Plusieurs médecins et inspecteurs du ministère de la Santé étaient montés dans la matinée à bord du Diciotti, le navire des gardes-côtes italiens qui a sauvé les migrants il y a une dizaine de jours, pour contrôler l'état de santé de ces personnes.

En début de soirée, le ministère italien des Affaires étrangères a remercié sur Twitter 'l'Albanie pour sa décision d'accueillir 20 réfugiés du navire Diciotti, un signal de grande solidarité et de grande amitié'. L'Albanie, qui n'appartient pas à l'UE, est le seul pays pour l'instant à avoir accepté d'accueillir une partie de ces migrants.
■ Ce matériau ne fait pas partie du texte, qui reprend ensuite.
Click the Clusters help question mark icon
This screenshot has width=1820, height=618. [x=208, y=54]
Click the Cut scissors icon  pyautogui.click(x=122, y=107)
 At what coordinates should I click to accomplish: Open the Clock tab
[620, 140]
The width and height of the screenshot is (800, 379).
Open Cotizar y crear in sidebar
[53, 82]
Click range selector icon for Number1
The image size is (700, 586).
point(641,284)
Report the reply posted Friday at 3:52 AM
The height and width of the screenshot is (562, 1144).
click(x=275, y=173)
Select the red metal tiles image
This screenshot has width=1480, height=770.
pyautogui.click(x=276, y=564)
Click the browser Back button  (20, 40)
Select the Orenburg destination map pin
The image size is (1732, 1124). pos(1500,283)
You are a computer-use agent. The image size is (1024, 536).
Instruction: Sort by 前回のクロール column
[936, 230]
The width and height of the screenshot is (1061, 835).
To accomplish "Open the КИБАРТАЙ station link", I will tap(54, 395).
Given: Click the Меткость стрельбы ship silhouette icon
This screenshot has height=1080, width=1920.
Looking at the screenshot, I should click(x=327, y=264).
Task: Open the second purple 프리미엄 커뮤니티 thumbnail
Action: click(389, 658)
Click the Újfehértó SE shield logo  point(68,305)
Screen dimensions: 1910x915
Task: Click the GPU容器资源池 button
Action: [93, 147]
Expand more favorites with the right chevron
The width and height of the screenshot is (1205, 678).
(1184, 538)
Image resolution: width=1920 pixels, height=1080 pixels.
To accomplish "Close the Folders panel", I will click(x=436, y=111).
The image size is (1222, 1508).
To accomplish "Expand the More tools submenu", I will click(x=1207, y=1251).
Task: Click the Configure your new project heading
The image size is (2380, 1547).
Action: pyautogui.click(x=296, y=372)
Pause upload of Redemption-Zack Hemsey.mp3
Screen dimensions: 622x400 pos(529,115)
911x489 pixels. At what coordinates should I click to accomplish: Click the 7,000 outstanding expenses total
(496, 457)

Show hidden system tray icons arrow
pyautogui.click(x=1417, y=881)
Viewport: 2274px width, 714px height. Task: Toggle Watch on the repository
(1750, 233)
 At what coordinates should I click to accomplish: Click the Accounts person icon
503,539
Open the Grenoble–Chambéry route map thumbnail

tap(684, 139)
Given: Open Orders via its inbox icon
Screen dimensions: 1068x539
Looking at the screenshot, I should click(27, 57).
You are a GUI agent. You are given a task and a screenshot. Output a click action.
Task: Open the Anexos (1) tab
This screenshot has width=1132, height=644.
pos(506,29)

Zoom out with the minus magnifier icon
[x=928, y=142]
Hauts fonctionnaires interrogés

Par ailleurs de hauts fonctionnaires du ministère de l'Intérieur étaient interrogés samedi à Rome sur cette affaire par un magistrat sicilien. Luigi Patronaggio, le procureur du parquet d'Agrigento, en Sicile, a lancé le premier une enquête de justice sur cette affaire.

Il a interrogé plusieurs hauts fonctionnaires pour tenter de comprendre la chaîne de commandement et qui a donné l'ordre d'interdire le débarquement des migrants, selon les médias. Les délits envisagés sont séquestration de personnes, arrestations illégales et peut-être abus de pouvoir, selon la même source.

Mais Matteo Salvini, ministre de l'Intérieur et tenant de la ligne dure envers les migrants, a réagi dès vendredi soir, demandant au magistrat de l'interroger directement lui. 'Il devrait m'interroger moi, et non pas demander des éclaircissements à des fonctionnaires qui exécutent les directives données par le responsable, c'est-à-dire moi', a dit le chef de la Ligue (extrême droite) à la radio.

'Dangereux et immoral'

A Genève, le Haut-Commissariat de l'ONU pour les réfugiés (HCR) a lancé samedi 'un appel aux Etats membres de l'Union européenne pour qu'ils offrent d'urgence des places de réinstallation à quelque 150 personnes secourues qui restent à bord du Diciotti, navire des garde-côtes italiens'. 'En attendant, le HCR exhorte les autorités italiennes à autoriser le débarquement immédiat des personnes à bord', a-t-il ajouté.

'Il est dangereux et immoral de mettre en danger la vie des réfugiés et des demandeurs d'asile pendant que les Etats se livrent à une lutte politique pour trouver des solutions à long terme', a déclaré le Haut-Commissaire de l'ONU pour les réfugiés, Filippo Grandi, cité dans le communiqué.

Dans cette affaire de nombreuses critiques venant de tout bord pleuvent depuis des jours sur Matteo Salvini. L'une des plus dures est venue de l'archevêque d'Agrigento, le cardinal Francesco Montenegro, qui a affirmé dans une interview samedi au quotidien La Stampa: 'Des fois il m'arrive de penser que s'il s'était agi d'animaux, on les aurait mieux traités'.